PROVIDED DATA START

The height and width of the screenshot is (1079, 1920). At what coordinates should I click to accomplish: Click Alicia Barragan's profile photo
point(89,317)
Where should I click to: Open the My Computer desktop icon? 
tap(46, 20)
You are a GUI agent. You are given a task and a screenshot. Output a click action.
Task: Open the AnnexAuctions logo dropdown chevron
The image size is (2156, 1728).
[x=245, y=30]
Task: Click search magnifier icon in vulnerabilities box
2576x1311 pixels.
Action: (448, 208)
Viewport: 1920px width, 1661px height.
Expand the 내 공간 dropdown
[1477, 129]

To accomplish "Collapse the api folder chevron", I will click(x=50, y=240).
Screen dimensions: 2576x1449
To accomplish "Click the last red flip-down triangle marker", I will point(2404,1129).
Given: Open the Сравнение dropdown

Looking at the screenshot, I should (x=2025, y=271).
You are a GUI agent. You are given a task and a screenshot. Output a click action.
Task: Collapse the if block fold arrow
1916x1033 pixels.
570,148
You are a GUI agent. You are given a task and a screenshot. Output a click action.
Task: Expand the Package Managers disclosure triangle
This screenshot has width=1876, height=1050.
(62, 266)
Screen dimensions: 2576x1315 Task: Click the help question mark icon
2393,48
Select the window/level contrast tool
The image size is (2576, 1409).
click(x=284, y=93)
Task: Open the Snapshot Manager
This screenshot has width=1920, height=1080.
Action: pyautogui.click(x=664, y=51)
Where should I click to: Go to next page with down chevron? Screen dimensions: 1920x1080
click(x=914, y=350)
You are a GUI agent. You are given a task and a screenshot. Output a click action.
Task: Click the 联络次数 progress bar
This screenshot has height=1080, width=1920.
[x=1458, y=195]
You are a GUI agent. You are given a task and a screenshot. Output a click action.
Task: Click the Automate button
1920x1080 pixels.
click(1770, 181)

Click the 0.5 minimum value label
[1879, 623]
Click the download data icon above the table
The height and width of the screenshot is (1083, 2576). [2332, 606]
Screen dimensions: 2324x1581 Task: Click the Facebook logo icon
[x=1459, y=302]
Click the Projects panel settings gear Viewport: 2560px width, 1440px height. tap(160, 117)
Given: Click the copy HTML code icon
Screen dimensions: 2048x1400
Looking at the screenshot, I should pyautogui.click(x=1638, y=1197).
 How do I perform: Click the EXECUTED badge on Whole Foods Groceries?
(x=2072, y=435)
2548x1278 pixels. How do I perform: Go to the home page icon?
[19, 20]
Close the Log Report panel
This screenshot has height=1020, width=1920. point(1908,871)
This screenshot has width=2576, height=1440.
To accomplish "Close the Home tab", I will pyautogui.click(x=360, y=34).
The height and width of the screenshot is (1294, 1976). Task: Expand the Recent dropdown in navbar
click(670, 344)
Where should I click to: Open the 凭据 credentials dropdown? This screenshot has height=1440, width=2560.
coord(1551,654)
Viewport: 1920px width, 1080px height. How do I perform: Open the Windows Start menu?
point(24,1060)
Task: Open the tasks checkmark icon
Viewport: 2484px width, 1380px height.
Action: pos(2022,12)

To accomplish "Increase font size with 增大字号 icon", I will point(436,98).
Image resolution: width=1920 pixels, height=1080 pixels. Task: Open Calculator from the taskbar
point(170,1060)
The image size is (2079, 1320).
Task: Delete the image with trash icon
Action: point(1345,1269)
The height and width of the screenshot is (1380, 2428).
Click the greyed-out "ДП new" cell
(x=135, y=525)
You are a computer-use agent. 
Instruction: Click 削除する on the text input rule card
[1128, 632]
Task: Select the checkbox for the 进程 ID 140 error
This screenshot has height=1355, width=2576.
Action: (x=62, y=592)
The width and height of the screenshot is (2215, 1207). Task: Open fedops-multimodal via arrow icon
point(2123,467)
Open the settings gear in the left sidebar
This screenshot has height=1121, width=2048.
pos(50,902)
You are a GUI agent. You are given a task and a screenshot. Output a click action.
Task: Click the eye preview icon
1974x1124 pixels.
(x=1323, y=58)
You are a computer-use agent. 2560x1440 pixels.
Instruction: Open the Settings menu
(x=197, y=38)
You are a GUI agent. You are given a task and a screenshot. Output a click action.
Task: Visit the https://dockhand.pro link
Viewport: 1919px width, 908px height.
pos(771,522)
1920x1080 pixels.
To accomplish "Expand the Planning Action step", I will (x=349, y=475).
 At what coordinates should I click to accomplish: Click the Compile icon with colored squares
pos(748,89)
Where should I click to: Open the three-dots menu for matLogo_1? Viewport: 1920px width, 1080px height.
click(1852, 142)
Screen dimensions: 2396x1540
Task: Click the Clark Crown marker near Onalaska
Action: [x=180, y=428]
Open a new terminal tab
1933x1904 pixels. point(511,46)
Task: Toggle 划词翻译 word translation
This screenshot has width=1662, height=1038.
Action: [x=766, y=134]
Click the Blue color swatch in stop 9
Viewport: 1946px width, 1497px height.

PROVIDED DATA END

*WHAT IS EXPECTED*.
Start at the first line of the entries and stop at the line with "Task: Expand the Package". Retype each of those lines exactly, both ends included.

*ANSWER SECTION*.
The height and width of the screenshot is (1079, 1920). At what coordinates should I click to accomplish: Click Alicia Barragan's profile photo
point(89,317)
Where should I click to: Open the My Computer desktop icon? 
tap(46, 20)
You are a GUI agent. You are given a task and a screenshot. Output a click action.
Task: Open the AnnexAuctions logo dropdown chevron
The image size is (2156, 1728).
[x=245, y=30]
Task: Click search magnifier icon in vulnerabilities box
2576x1311 pixels.
Action: (448, 208)
Viewport: 1920px width, 1661px height.
Expand the 내 공간 dropdown
[1477, 129]

To accomplish "Collapse the api folder chevron", I will click(x=50, y=240).
Screen dimensions: 2576x1449
To accomplish "Click the last red flip-down triangle marker", I will point(2404,1129).
Given: Open the Сравнение dropdown

Looking at the screenshot, I should (x=2025, y=271).
You are a GUI agent. You are given a task and a screenshot. Output a click action.
Task: Collapse the if block fold arrow
1916x1033 pixels.
570,148
You are a GUI agent. You are given a task and a screenshot. Output a click action.
Task: Expand the Package Managers disclosure triangle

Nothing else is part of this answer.